Accordingly, the board is confident that the longer term prospects for the Company are promising, whilst maintaining a cautiously optimistic view of prospects for short term revenue growth and the achievement of break even.
David M Ford
Group Chairman
20 September 2016
Chief Executive's report
During the year the Company reached a turning point in which revenues returned to growth from a low base and trading losses excluding the licence fees were reduced by half. The Company delivered a positive profit attributable to shareholders and an increase in cash reserves following a successful fundraising, grant of licence and disposal of the IntelliSAW business.
Meanwhile, background work and investment in our core technologies has positioned the Company well to deliver success in the longer term.
SAWSense
The grant of a licence and sale of the IntelliSAW business to Emerson for aggregate consideration of US$5m in October 2015 marked a significant achievement in gaining validation of the inherent value of our core technology. The business was actively commercialising the use of SAW sensing for temperature measurement and control in electrical switchgear, but at the time of sale revenues had not reached break-even level.
The board determined that realisation of value for this activity by sale to a major global switchgear OEM was appropriate given the extent to which further commercialisation may deplete resources. By granting an exclusive licence to Emerson in this relatively narrow field, the Company has demonstrated the validity and value of the underlying technology and associated Intellectual Property ("IP").
Technical and commercial engagement with select global partners for other high volume applications are ongoing, with more than 20 live projects across multiple divisions of six major companies.

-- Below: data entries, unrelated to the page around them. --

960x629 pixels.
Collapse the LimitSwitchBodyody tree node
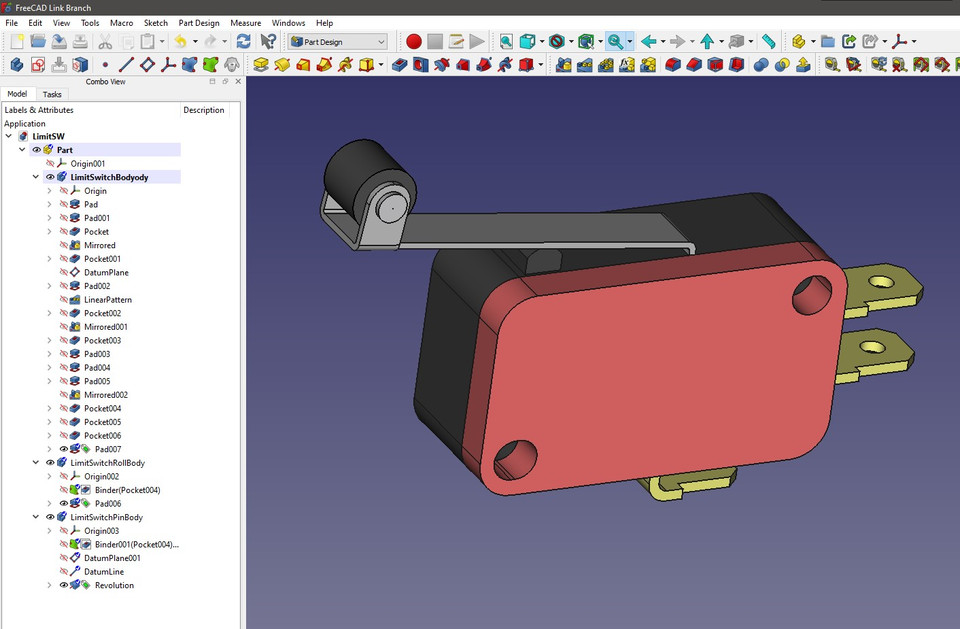[35, 177]
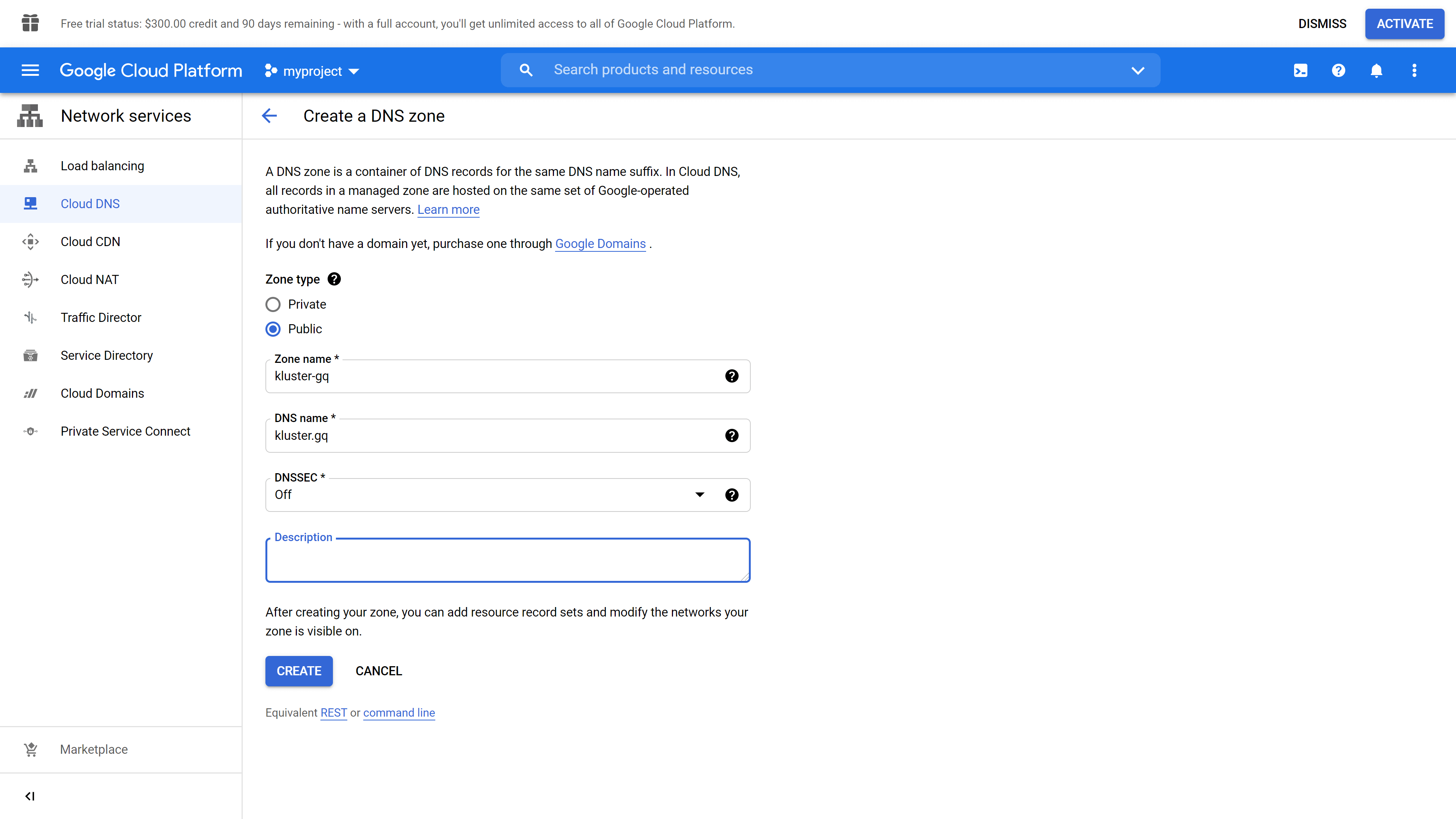
Task: Open the notifications bell
Action: tap(1376, 71)
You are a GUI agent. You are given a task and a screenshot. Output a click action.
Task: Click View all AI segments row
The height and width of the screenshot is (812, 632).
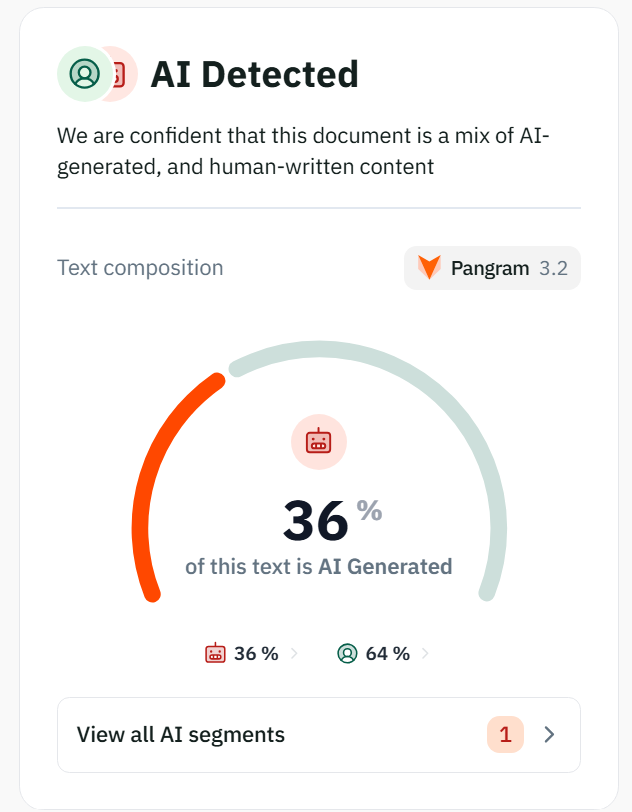(x=319, y=735)
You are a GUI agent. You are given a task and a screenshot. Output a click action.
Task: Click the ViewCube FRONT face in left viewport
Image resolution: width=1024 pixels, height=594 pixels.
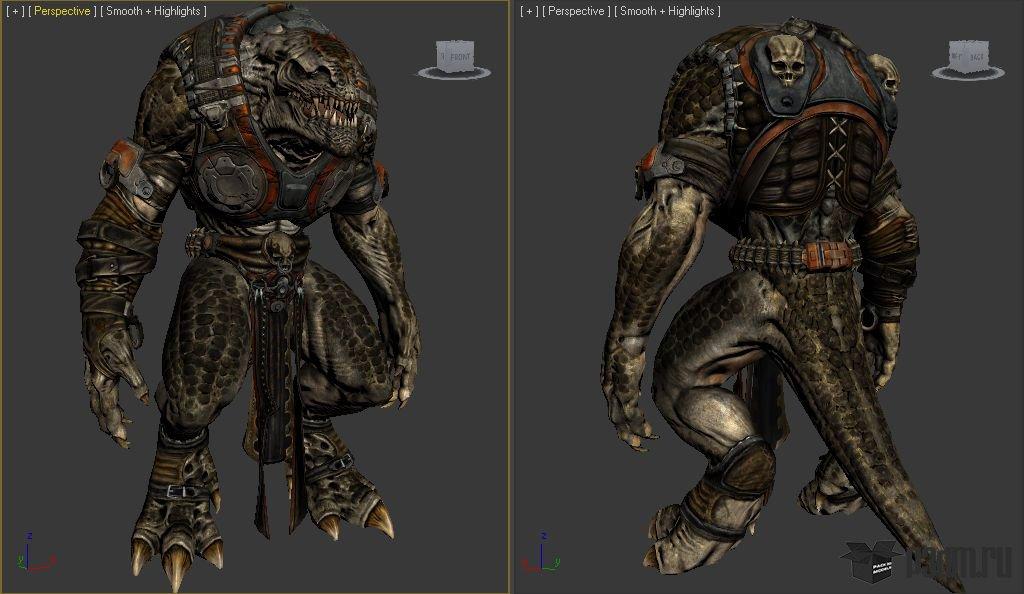click(456, 57)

These projects are generating sufficient short term revenue to cover internal R&D costs.
In the second half of the year, pilot production commenced of sensor kits to measure temperature, vibration and torque on a new range of industrial equipment recently launched by a large European OEM. Ramp up is expected to be gradual over a two to three year period as the new technology is taken up by end users. Several other applications are under evaluation with the same customer.
We continue to explore mass market automotive applications with a select group of global passenger car manufacturers, and believe that SAW sensors have unique capabilities to provide performance improvements in several areas. The disruptive nature of the technology does, however, give rise to understandable caution in the rate of adoption.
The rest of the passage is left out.